Por no hablar de quienes antaño aspiraban a vivir eternamente pero no por propia voluntad, como los criminales a los que se les imponían destinos aborrecibles. El Museo Lombroso de Torino está plagado de cabezas de criminales que fueron sumergidas en formol para servir de ejemplo de lo que no debía hacerse.

Así que un cadáver es también un instrumento político…

Lo vemos diariamente, con estas grandes tumbas de generales, dictadores y cabecillas varios que siguen ahí. El mismo Lenin, que quería ser enterrado, sigue en su tumba convertida casi en icono del capitalismo.

Y luego está la venganza en vida y, sobre todo, más allá de ella.

Arqueológicamente se han encontrado muchos ejemplos en distintos periodos cronológicos y áreas de sepulturas que presentan un cadáver enterrado de una manera anormal, que no era consuetudinaria en la cultura o contexto en que ese cadáver se inscribe. En muchos casos era una manera de neutralizar el cadáver o de castigarlo más allá de la muerte, indicando su pertenencia a un credo herético o etnia repudiada… No estamos libres de eso ni cuando nos morimos.

¿Qué te parece que se expongan cuerpos en los museos?

Crea debate y te obliga a pensar y confrontar con otras personas que no piensan como tú. Yo siento una fascinación morbosa por determinadas colecciones, cuando visité el Hunterian estaba emocionadisima, pero al cabo de media hora tuve que salir porque me estaba mareando y tenía náuseas. Eso explica muy bien mi relación con la muerte y los cadáveres, por una parte siento una fascinación ilimitada, pero también una cierta reacción de miedo o rechazo.

Hablas del oficio de verdugo y de las memorias que escribían.
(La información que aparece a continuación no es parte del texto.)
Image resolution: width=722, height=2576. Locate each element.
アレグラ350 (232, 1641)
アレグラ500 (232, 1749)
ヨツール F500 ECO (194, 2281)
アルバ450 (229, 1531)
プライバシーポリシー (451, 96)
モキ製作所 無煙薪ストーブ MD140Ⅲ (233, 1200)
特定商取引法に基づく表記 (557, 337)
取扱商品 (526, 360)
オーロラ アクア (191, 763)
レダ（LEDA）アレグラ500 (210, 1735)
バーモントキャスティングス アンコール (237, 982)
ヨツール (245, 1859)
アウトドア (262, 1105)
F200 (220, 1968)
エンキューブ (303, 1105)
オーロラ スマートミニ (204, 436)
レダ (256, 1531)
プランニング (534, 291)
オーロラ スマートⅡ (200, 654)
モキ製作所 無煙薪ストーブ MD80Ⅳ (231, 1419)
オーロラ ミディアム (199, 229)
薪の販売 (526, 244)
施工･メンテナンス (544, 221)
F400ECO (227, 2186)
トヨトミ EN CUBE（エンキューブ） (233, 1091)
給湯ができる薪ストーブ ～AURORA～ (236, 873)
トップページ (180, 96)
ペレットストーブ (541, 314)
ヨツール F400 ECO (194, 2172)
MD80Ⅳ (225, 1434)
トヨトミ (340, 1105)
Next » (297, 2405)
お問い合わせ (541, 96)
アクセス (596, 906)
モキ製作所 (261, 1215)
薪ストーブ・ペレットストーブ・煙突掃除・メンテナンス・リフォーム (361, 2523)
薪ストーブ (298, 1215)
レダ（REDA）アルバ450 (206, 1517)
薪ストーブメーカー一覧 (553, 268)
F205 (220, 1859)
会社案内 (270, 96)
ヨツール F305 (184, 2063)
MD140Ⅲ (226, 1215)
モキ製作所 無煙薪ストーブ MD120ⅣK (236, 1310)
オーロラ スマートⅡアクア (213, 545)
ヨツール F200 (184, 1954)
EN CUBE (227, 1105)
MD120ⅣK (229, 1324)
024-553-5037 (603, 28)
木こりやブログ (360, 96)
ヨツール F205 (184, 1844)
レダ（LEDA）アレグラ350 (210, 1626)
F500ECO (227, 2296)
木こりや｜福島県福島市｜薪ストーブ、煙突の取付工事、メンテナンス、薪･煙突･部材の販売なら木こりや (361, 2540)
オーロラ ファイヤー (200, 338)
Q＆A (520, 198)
Eran peor vistos que el cobrador del frac.

Sí, pero socialmente se estimaba necesario y se ganaban bien la vida, aunque les estuviera vetado el acceso a ciertos espacios públicos y se casasen entre familias de verdugos por su estigma social.

Ya no existen verdugos ni petrificadores pero, ¿se sigue embalsamando gente?
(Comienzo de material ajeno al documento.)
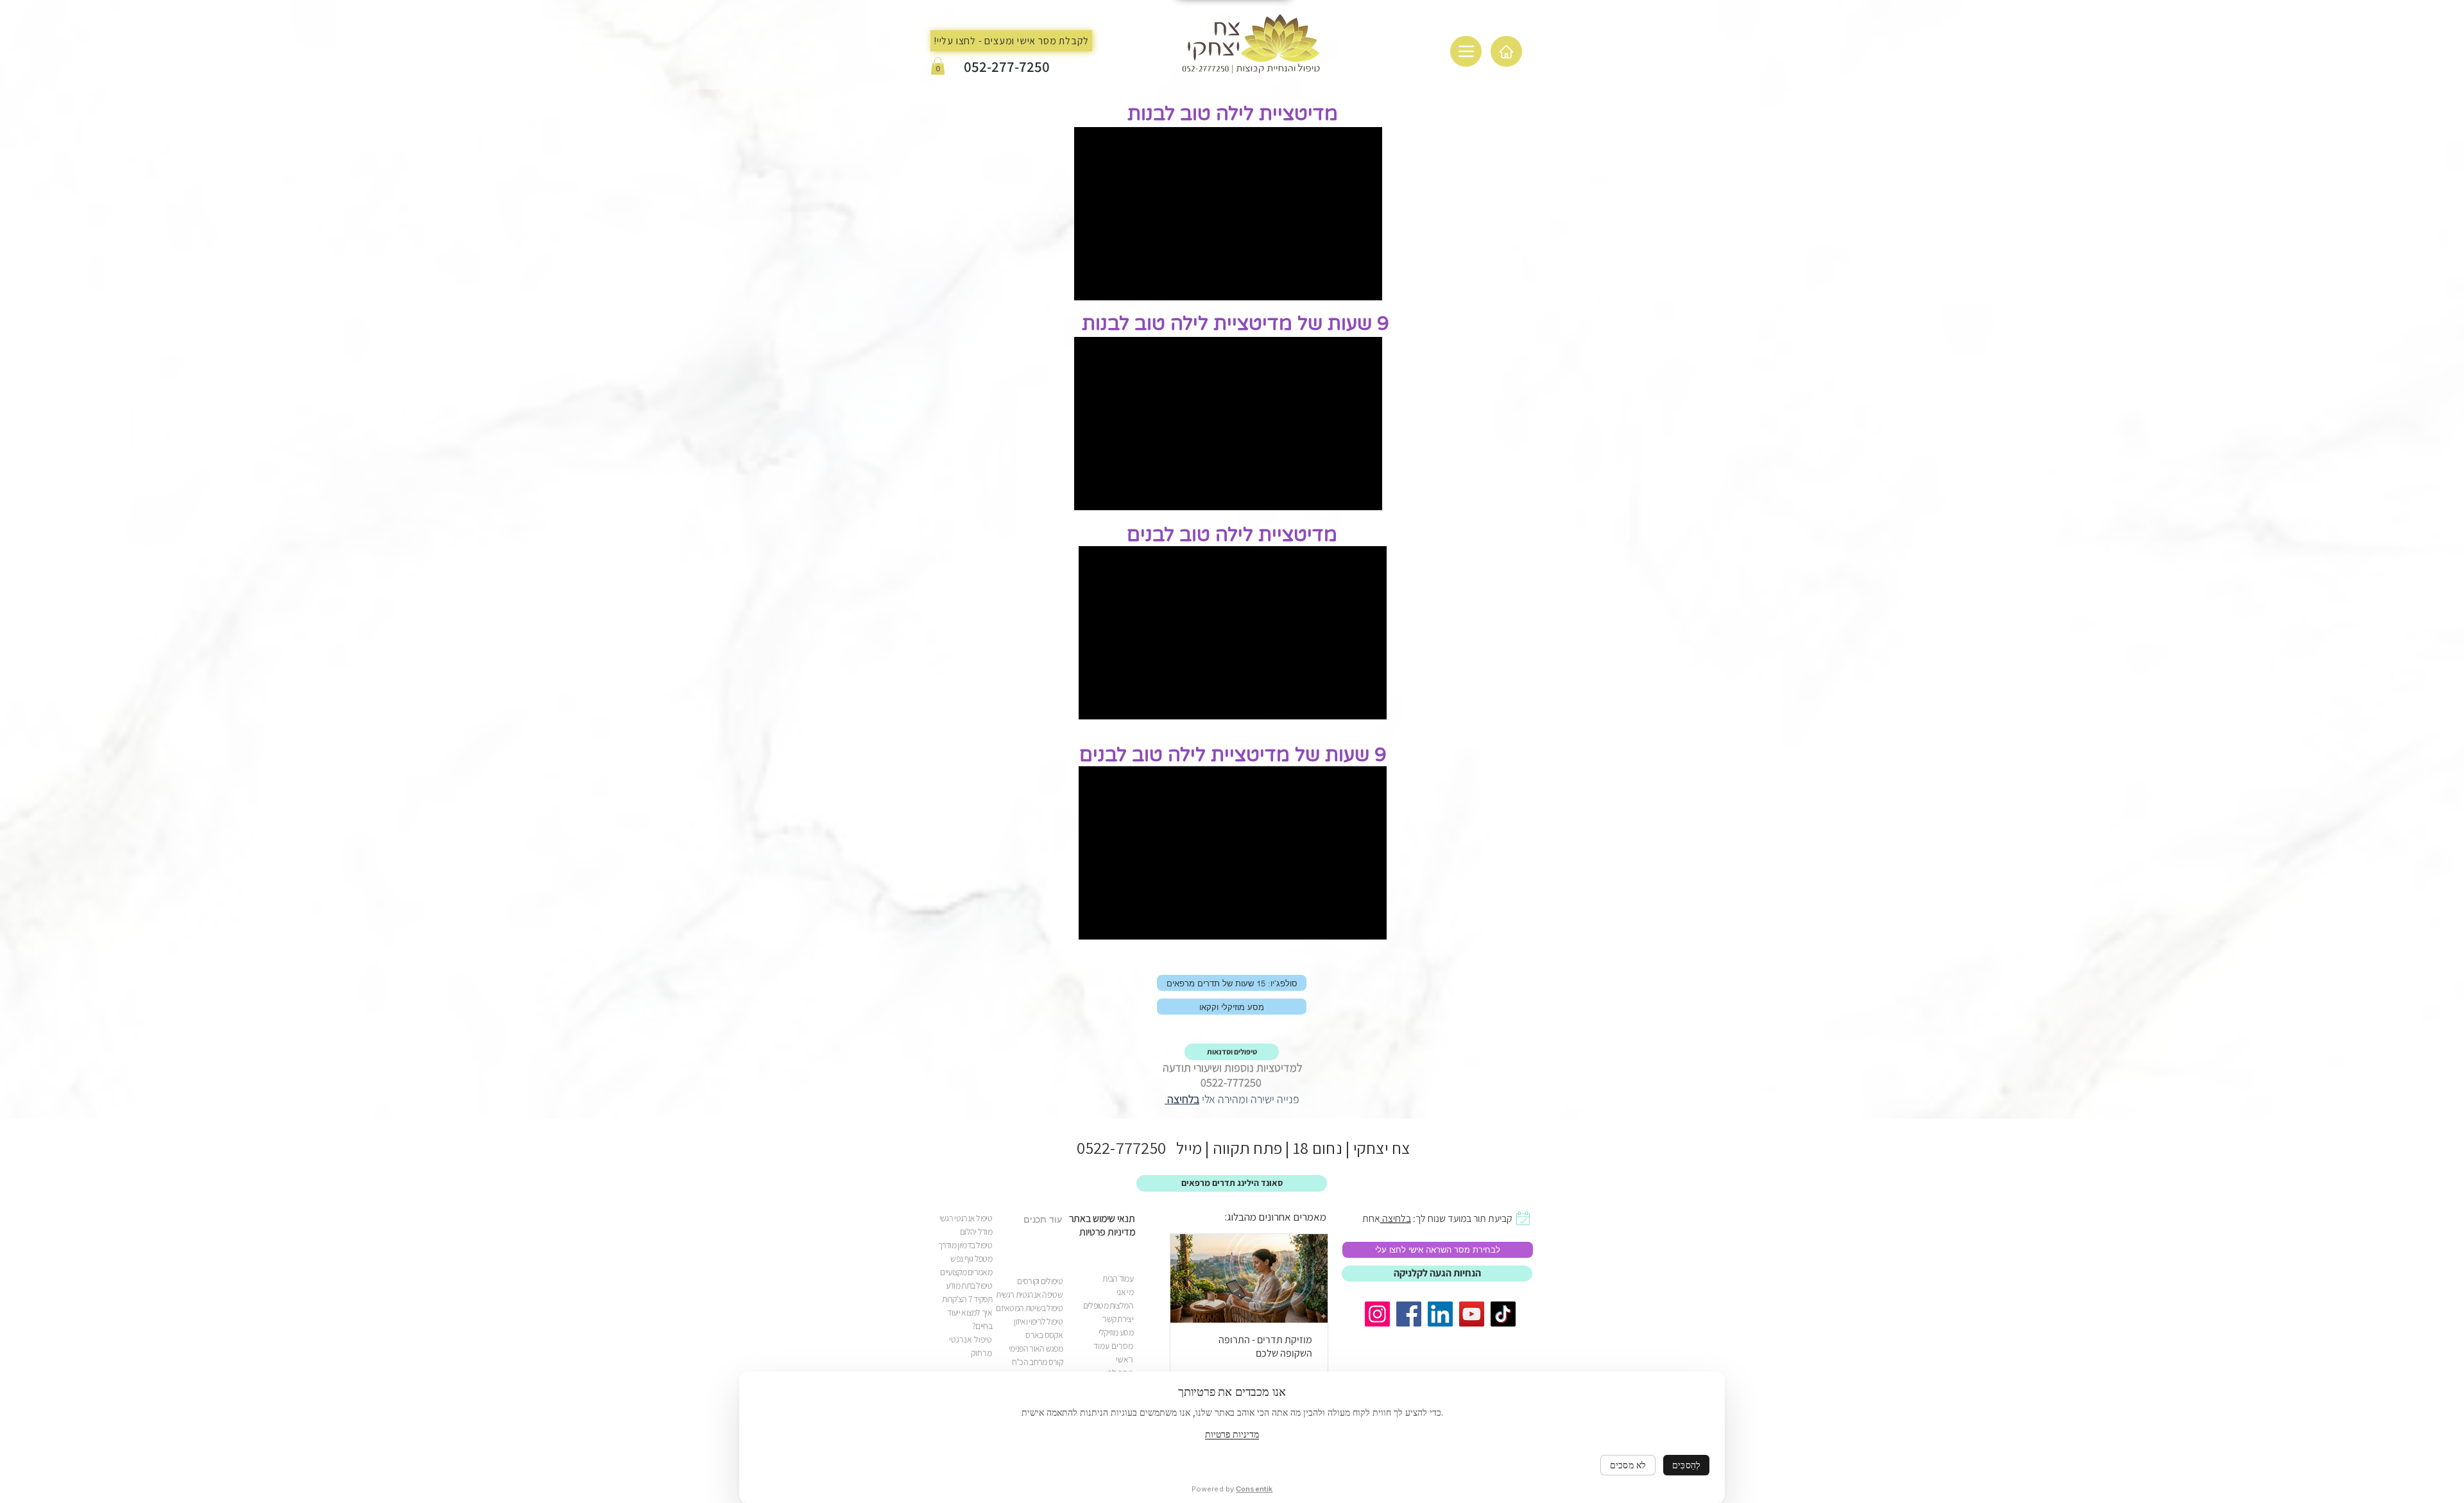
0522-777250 (1121, 1147)
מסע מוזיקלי (1116, 1332)
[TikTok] (1503, 1314)
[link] (1377, 1314)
Creo que el Papa Juan Pablo tuvo una embalsamado no permanente para que durase varias semanas incorrupto y poder organizar los funerales de estado, pero ni siquiera hoy duran mucho tiempo. Fue parte de un período de investigación científica y no cuajó por el coste y porque no se consiguió perfeccionar. Aunque es cierto que en países como Estados Unidos hay más tradición, ya que durante la Guerra Civil se embalsamaron muchos cadáveres de soldados para ser devueltos a las familias. En Europa somos más de inhumar o cremar, pero todavía podemos copiar a los norteamericanos…

Como buena gallega, quizás hayas visto algún rito de muerte en los pueblos. He oído que en algunos se siguen haciendo fotografías post mortem.

De fotografía postmortem no sé nada, pero existe todavía una serie de ritos ligados a la muerte o al servicio de ser salvado de la muerte, como las procesiones de las mortajas. Cuando una persona está al borde de la muerte puede hacer un voto con determinado santo y si es salvada su cuerpo es transportado en ataúd, fingiendo que ha muerto, hasta la capilla en la que hizo ese voto. Con los exvotos pasa algo parecido, lo que entregas simboliza tu cuerpo viejo o enfermo, tu vida anterior. Cuando tenía 4 años caí muy enferma y mi familia hizo un voto, cuando me recuperé me llevaron al santuario cubierta con un tul que luego depositaron en el altar y que simbolizaba el cuerpo, el viejo cuerpo enfermo. Quizás sean prácticas menos vigentes ahora, pero se juega mucho con la idea de muerte y de nueva vida.